• PROVIDED RECORDS:
● ● ●

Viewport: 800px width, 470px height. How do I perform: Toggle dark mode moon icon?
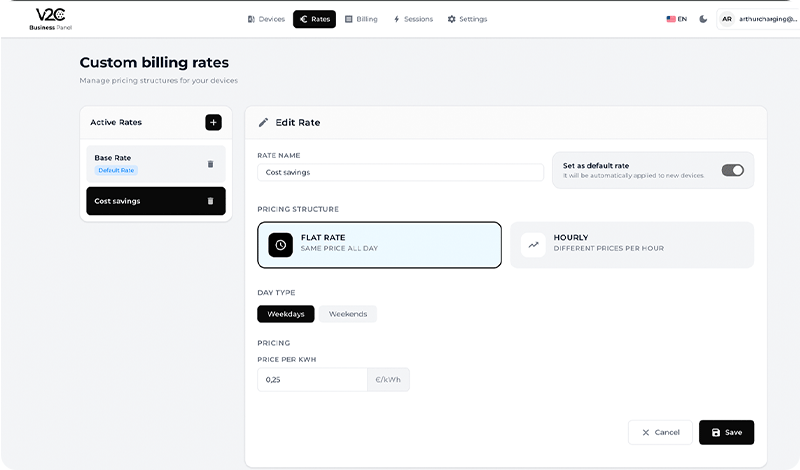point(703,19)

● ● ●

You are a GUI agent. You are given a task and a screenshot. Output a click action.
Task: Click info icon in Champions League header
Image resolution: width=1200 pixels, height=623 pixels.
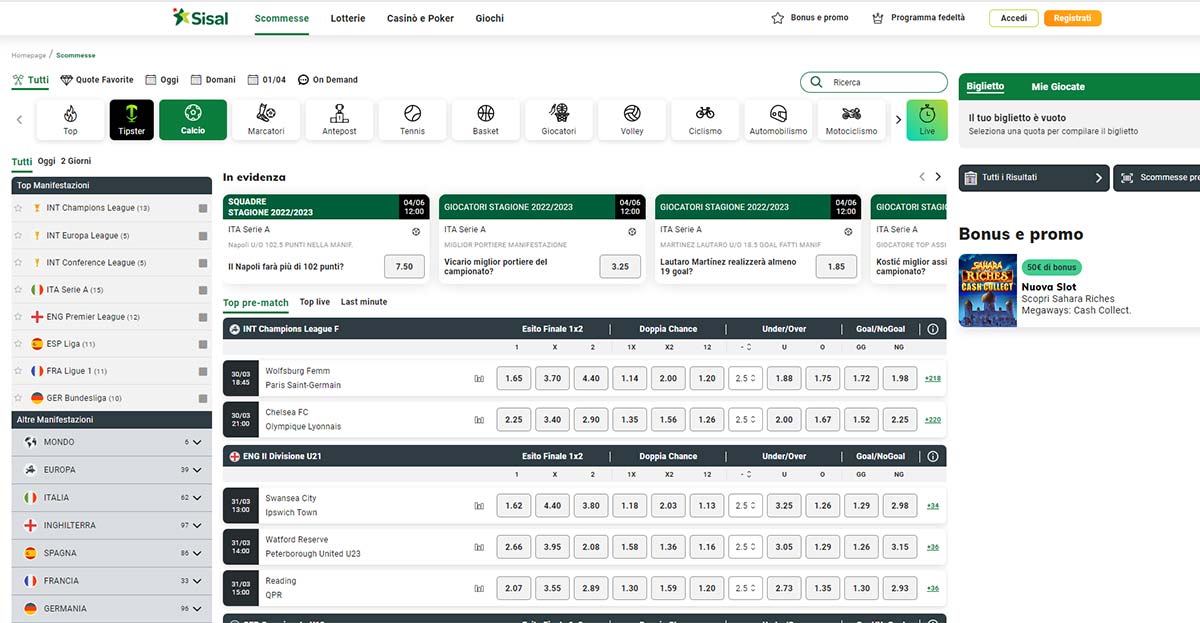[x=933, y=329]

● ● ●

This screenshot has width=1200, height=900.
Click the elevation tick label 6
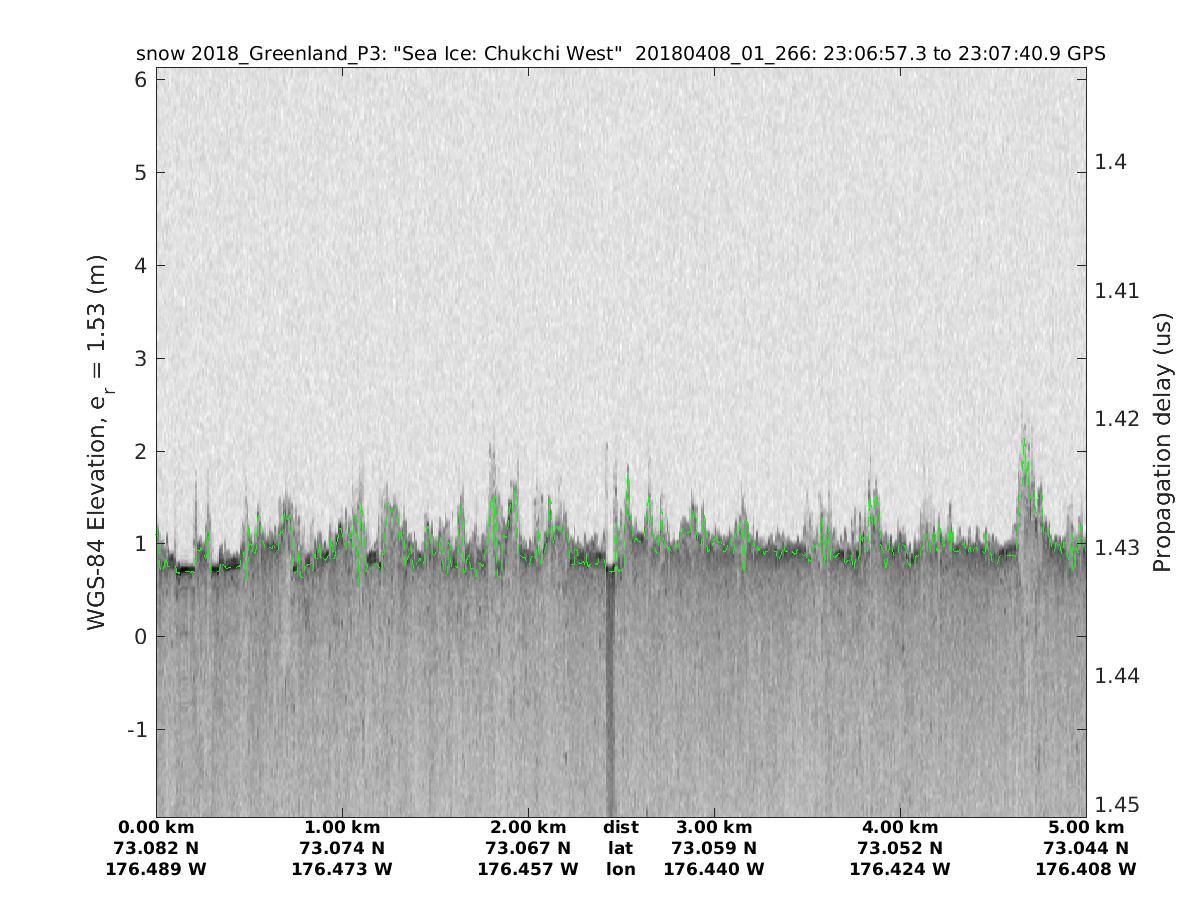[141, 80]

● ● ●

The word "screenshot" appears in how many lines of the data? Answer with only the number.

• THE ANSWER:
2